# Parts of the exercise
**1)** According to the text on the liturgy, what does the baptismal priesthood of the laity essentially consist in?
**2)** Update the entries from the line with "Task: Switch to the 取得した値 tab" up to and including the line with "will (x=92, y=91)." by replacing "dropdown" with "drop-down" and leaving everything else unchanged. Return only those lines.

━━━━━ Text to read

We have lost the deepest meaning of the offertory. Yet it is that moment in which, as its name indicates, the whole Christian people offers itself, not alongside of Christ, but in him, through his sacrifice that will be realized at the consecration. Vatican Council II admirably highlighted this aspect in insisting on the baptismal priesthood of the laity that essentially consists in offering ourselves together with Christ in sacrifice to the Father. [. . .]

If the offertory is seen as nothing other than a preparation of the gifts, as a practical and prosaic action, then there will be a great temptation to add and invent ceremonies in order to fill up what is perceived as a void. I deplore the offertory processions in some African countries, long and noisy, accompanied with interminable dances. The faithful bring all sorts of products and objects that have nothing to do with the Eucharistic sacrifice. These processions give the impression of folkloric exhibitions that disfigure the bloody sacrifice of Christ on the Cross and distance us from the Eucharistic mystery; but this must be celebrated in sobriety and recollection, since we are immersed, we too, in his death and his offering to the Father. The bishops of my continent should take measures to keep the celebration of the Mass from becoming a cultural self-celebration. The death of God out of love for us is beyond all culture.

“FACING EAST” (par. 254) [HERE WE GO!  AD ORIENTEM!]

It is not enough simply to prescribe more silence. In order for everyone to understand that the liturgy turns us interiorly toward the Lord, it would be helpful during the celebration for us all together, priests and faithful, to face the east, symbolized by the apse.

━━━━━━━━━━
━━━━━ Information supplied

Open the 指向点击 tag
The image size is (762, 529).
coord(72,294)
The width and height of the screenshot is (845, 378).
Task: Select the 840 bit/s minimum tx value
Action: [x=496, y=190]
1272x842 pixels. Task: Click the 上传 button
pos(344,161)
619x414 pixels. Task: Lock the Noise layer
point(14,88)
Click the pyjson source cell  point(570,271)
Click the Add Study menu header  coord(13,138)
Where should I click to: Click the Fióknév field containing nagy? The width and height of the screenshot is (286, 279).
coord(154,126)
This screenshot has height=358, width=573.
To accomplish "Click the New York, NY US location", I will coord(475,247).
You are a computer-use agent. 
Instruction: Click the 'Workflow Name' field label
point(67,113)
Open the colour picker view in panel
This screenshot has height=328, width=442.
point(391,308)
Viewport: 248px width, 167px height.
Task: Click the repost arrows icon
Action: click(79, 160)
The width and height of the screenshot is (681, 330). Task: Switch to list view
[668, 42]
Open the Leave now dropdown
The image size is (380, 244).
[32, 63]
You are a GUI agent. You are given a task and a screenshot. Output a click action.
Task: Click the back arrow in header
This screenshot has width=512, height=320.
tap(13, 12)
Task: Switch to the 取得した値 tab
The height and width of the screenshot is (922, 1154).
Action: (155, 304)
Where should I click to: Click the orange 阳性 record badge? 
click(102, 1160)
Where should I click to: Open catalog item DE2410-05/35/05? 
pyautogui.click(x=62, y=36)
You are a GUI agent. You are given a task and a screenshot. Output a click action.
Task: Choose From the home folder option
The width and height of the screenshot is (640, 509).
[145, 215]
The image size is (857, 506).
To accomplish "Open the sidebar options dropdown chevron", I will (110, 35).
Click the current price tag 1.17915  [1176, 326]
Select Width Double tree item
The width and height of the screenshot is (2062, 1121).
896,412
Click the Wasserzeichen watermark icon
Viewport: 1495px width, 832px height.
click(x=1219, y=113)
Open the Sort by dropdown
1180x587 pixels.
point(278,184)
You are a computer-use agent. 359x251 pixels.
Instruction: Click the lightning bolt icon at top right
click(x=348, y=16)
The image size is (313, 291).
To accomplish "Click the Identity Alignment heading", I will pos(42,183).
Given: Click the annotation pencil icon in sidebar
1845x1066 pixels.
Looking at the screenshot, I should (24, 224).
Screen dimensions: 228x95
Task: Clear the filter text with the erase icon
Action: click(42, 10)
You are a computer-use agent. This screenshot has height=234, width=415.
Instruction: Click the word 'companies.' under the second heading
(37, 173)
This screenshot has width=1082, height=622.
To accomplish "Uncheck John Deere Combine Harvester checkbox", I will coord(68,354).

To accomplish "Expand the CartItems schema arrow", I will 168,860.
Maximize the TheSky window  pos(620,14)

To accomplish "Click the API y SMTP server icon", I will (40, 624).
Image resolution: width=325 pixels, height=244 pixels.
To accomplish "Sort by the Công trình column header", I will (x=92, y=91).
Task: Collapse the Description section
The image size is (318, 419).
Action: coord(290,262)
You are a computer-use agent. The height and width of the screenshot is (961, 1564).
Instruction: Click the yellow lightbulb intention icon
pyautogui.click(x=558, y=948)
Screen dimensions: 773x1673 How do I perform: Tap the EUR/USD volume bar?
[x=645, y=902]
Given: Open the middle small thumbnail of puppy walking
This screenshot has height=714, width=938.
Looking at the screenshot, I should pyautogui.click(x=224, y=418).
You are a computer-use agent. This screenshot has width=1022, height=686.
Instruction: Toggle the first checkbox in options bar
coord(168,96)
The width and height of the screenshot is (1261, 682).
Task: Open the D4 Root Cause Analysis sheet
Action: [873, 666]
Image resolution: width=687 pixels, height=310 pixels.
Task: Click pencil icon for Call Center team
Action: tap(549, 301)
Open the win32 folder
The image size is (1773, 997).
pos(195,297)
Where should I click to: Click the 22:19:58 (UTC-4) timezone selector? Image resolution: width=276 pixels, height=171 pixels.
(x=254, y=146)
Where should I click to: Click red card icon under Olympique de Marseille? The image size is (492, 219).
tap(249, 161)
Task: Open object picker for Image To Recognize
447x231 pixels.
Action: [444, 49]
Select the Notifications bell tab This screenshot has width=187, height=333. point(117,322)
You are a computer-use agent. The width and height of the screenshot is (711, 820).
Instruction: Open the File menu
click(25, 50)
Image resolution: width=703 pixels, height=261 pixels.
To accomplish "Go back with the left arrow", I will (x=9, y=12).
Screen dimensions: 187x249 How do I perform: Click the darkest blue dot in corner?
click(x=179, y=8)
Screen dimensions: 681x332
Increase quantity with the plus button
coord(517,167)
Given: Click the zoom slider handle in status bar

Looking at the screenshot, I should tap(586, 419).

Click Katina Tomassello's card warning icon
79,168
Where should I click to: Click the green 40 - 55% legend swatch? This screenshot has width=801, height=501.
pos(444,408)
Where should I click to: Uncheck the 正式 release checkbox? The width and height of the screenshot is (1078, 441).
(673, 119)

━━━━━━━━━━

# The results
**1)** It consists in offering ourselves together with Christ in sacrifice to the Father.

**2)**
Task: Switch to the 取得した値 tab
The height and width of the screenshot is (922, 1154).
Action: (155, 304)
Where should I click to: Click the orange 阳性 record badge? 
click(102, 1160)
Where should I click to: Open catalog item DE2410-05/35/05? 
pyautogui.click(x=62, y=36)
You are a GUI agent. You are given a task and a screenshot. Output a click action.
Task: Choose From the home folder option
The width and height of the screenshot is (640, 509).
[145, 215]
The image size is (857, 506).
To accomplish "Open the sidebar options drop-down chevron", I will (110, 35).
Click the current price tag 1.17915  [1176, 326]
Select Width Double tree item
The width and height of the screenshot is (2062, 1121).
896,412
Click the Wasserzeichen watermark icon
Viewport: 1495px width, 832px height.
click(x=1219, y=113)
Open the Sort by drop-down
1180x587 pixels.
point(278,184)
You are a computer-use agent. 359x251 pixels.
Instruction: Click the lightning bolt icon at top right
click(x=348, y=16)
The image size is (313, 291).
To accomplish "Click the Identity Alignment heading", I will pos(42,183).
Given: Click the annotation pencil icon in sidebar
1845x1066 pixels.
Looking at the screenshot, I should (24, 224).
Screen dimensions: 228x95
Task: Clear the filter text with the erase icon
Action: click(42, 10)
You are a computer-use agent. This screenshot has height=234, width=415.
Instruction: Click the word 'companies.' under the second heading
(37, 173)
This screenshot has width=1082, height=622.
To accomplish "Uncheck John Deere Combine Harvester checkbox", I will coord(68,354).

To accomplish "Expand the CartItems schema arrow", I will 168,860.
Maximize the TheSky window  pos(620,14)

To accomplish "Click the API y SMTP server icon", I will (40, 624).
Image resolution: width=325 pixels, height=244 pixels.
To accomplish "Sort by the Công trình column header", I will (x=92, y=91).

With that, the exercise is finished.